Top 5 Tips to Stay Safe at the Pool
When the weather is hot, swimming pools provide a fantastic way for the family to cool off and relax, exercise or play. The very pools that are responsible for summer fun, however, are also responsible for thousands of injuries and hundreds of deaths annually. According to Pool Safely, an average of 5,600 children are treated in emergency rooms for pool-related incidents each year, and another 367 children under the age of fifteen fatally drown. Moreover, drowning is the leading cause of unintentional death among children ages one to four years and the second leading cause of death in children ages five to fourteen years old.
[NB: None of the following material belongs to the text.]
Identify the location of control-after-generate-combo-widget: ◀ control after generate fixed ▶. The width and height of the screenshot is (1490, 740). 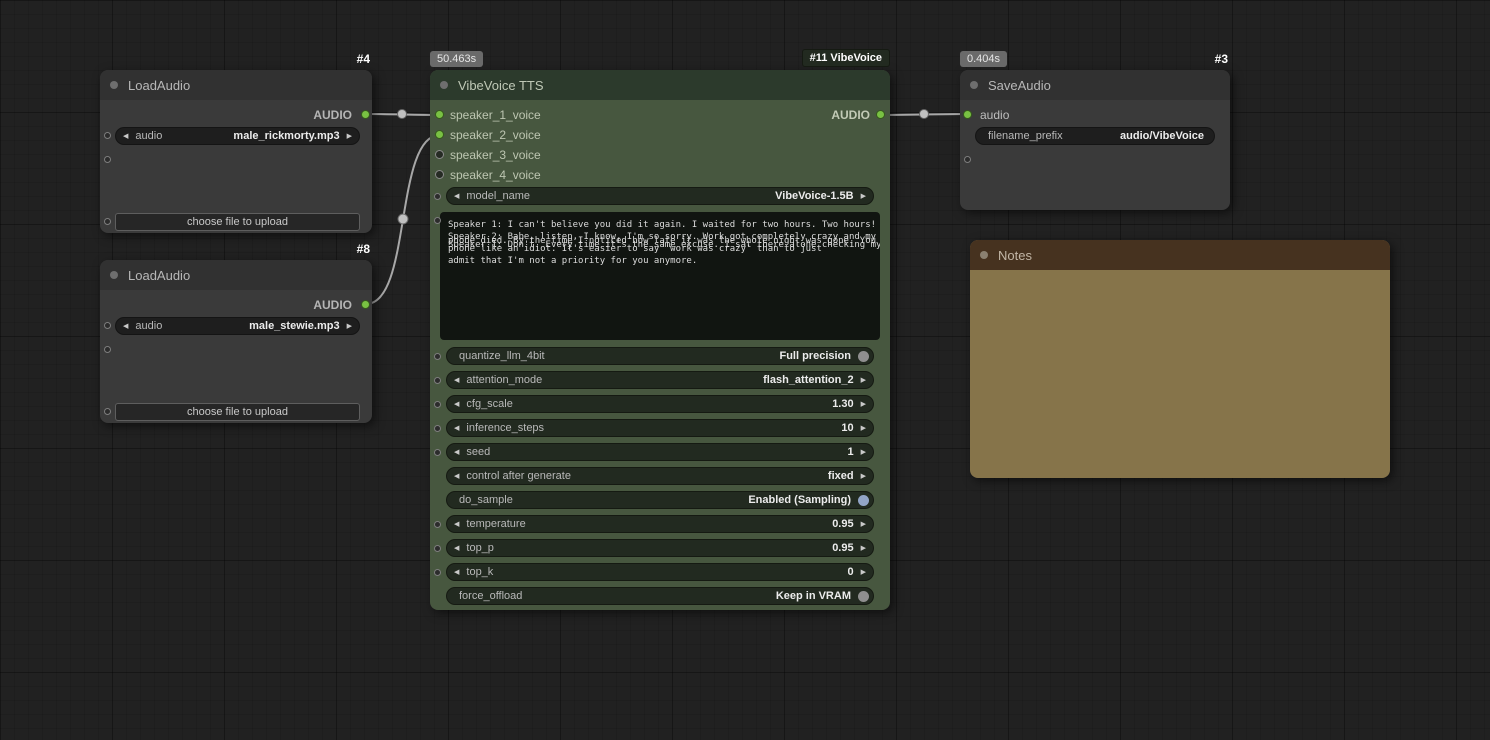
(660, 476).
It is important to note, however, that pool-related injuries are preventable. The attorneys at Decof, Decof & Barry, P.C. offer the following 5 tips to ensure that you and your family remain safe while enjoying the pool this summer:
- Teach children how to swim. Many children are eager to jump in the water; however, some children may vigorously resist the water. For those children who resist the water, “trust” may be an important factor in teaching a nervous child how to swim. Involvement from someone who a child knows and trusts will make that child more likely to embrace the water. Look to your local YMCA, USA Swimming chapter or Parks and Recreation Department to sign up for swimming lessons. And, you are never too old to learn! Not only can swimming be fun, but it is a lifesaving skill.
- “Buddy? Buddy!” Use the “buddy” system. An adult should be designated as the official “water watcher,” supervising all children who are in or near the water. Young, inexperienced swimmers should have an adult within an arm’s reach at all times when in the water. In addition, use of life jackets and other flotation devices may prove wise for such inexperienced swimmers. Moreover, in the event that an unexpected emergency arises, even the most skilled and experienced swimmers should have a “water watcher” nearby.
- No running, no pushing. Running and/or pushing around the pool is prohibited because the surface area surrounding the pool may be slippery enough to cause slip and falls. Some slip and falls cause injuries that, if you fall into the water, make it difficult or impossible to get out of the water on your own.
- Keep children away from drains. Children’s hair, limbs, jewelry or bathing suits may become stuck in a pool’s drain or suction opening, potentially causing injury. For this reason, advise children to stay away from such drains and openings. More importantly, know where the emergency vacuum shutoff is located and how to use it before allowing children to enter the pool.
- Learn CPR. Cardiopulmonary resuscitation (CPR) has been shown to improve outcomes in drowning victims. Often times, bystanders are the first to aid a drowning victim because waiting for emergency personnel may take some time. By starting CPR immediately, you may be able to reduce the chance of brain damage in someone who has drowned. Click here to find a CPR class near you.
The lawyers at Decof, Decof & Barry encourage all to safely enjoy their time at the pool.